While this sounds excellent for the geese, it is less fun for the farmers of Orkney, who have seen their barley and grazing destroyed by the unbalanced population. As numbers have grown, goose guides have emerged, bringing shooters from the mainland to help with this essential control.

A typical day shooting on Orkney involves an early-morning flight on the geese, using decoys, as they head to the fields. It is a marvel to watch the guides’ fieldcraft as they anticipate the greylag’s peripatetic habits. Hearing those telltale honks coming towards you through the morning sunrise heralds the finest of sport. Your evenings are spent duck and goose flighting over ponds.

Three days of shooting in Orkney, including all your accommodation, meals and cartridges, is barely more than your standard driven day. The local butchers have taken advantage of the surge in geese numbers and produce exceptional sausages and burgers with your quarry, so you’ll leave laden with some of the finest game as well.

duck flighting

As well as greylag shooting, duck flighting is part of Orkney experience

The Highlands

While I didn’t quite have the free rein as a teenager that my father enjoyed — always requiring the sobering presence of an adult — we did have a family holiday in Perthshire every year for a week, coinciding with the Glorious Twelfth. Marching through the heather, waiting for an explosion of feathers at my feet as another covey of grouse flew away, or sinking up to my waist in a bog as I tried in vain to walk-up some snipe, they were glorious times indeed. Without doubt, a trip to the Highlands is the ultimate sporting adventure. It can also be surprisingly affordable.

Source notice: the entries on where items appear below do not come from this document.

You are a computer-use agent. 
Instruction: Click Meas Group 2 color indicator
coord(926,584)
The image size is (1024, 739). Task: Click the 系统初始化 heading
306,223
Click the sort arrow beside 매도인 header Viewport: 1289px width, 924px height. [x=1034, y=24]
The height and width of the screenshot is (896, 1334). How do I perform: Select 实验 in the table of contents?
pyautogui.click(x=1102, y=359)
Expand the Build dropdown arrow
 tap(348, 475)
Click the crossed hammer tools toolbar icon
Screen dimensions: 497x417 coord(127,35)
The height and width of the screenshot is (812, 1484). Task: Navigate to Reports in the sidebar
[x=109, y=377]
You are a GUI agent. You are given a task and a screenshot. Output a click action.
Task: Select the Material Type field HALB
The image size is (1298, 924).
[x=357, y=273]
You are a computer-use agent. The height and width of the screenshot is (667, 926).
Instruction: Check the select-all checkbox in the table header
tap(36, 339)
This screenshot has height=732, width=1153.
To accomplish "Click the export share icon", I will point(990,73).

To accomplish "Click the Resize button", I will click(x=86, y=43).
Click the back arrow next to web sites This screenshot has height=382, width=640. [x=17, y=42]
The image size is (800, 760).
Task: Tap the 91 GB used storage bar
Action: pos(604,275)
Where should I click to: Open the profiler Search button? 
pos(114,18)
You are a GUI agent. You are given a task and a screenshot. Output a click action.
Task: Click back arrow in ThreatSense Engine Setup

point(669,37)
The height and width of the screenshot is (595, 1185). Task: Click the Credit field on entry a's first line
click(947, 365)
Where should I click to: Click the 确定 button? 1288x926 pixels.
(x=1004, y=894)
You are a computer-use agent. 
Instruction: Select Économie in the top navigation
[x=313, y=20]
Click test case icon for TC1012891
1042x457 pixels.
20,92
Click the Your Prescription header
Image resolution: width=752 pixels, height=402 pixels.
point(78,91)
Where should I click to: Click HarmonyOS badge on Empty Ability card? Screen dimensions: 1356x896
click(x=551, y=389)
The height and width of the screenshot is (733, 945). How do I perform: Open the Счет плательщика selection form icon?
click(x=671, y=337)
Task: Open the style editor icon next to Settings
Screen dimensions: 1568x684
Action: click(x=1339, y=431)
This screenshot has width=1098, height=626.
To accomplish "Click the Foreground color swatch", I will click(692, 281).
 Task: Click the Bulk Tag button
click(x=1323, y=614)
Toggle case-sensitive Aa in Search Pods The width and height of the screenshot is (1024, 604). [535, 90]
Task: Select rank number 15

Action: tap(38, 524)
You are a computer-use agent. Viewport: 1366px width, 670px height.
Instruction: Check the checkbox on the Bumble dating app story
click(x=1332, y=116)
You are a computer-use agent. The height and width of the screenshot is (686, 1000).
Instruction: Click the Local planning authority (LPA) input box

A few days in November walking-up ptarmigan and stalking red hinds is a remarkable experience. Ptarmigan only live on the highest peaks, where heather and cotton grass has given way to scree. Desolate and beautiful, this is a physical challenge. So too is hind stalking, which I prefer to the balmy late-summer days on stags. The winter weather seems to suit the Highland landscape so well and only heightens the sense of wild pursuit. You really earn that dram or two at the end of the day.

Vintage train poster

Modern travel has made it easier – and cheaper – to get to the more remote places

Closer to home

Planes and sleeper trains have made it easy to get to the remoter parts of the country but if you find travelling any distance at all an ordeal, there is considerable scope for a sporting break on your doorstep — wherever you live.

Britain hosts a cornucopia of opportunities, with every county having something world class to offer. My home region of East Anglia is no exception and while it was considered the birthplace of driven shooting, for the price of one day standing on a peg, you could tailor a long weekend of sport so varied it would test even the most expert in fieldcraft.

grouse

Walked-up grouse in Scotland certainly won’t break the bank

On one day you could start with a morning stalk for a muntjac or Chinese water deer, decoy pigeon from late afternoon and end up flighting teal at a pond in the evening. The next day you could be on the marsh at dawn searching for pink-footed geese, walking-up partridges before lunch, followed by another deer stalk, perhaps for a different species, at dusk.

These suggestions may seem a little arduous, with early mornings and long walks. Yet it is the essence of the landscape, understanding the quarry and the people who look after it, that is at the heart of fieldsports. Unless we take time to dwell in the field we will never really know this. The self-imposed budget, akin to a standard driven day, has meant I’ve focused on more marginalised, niche and wild shooting. This is no bad thing, as these often overlooked pursuits are some of the best.

But if you’re looking to make more of a trip out of a day’s driven shooting this would be equally easy. You could almost certainly find some deerstalking or wildfowling nearby. Staying an extra night in the area, enjoying a pint with the locals, and seeing the ground in the new light of dawn, watching the wildlife wake for the day, is a precious experience. Our forebears knew that not rushing your sport was important. It is time we embraced their approach.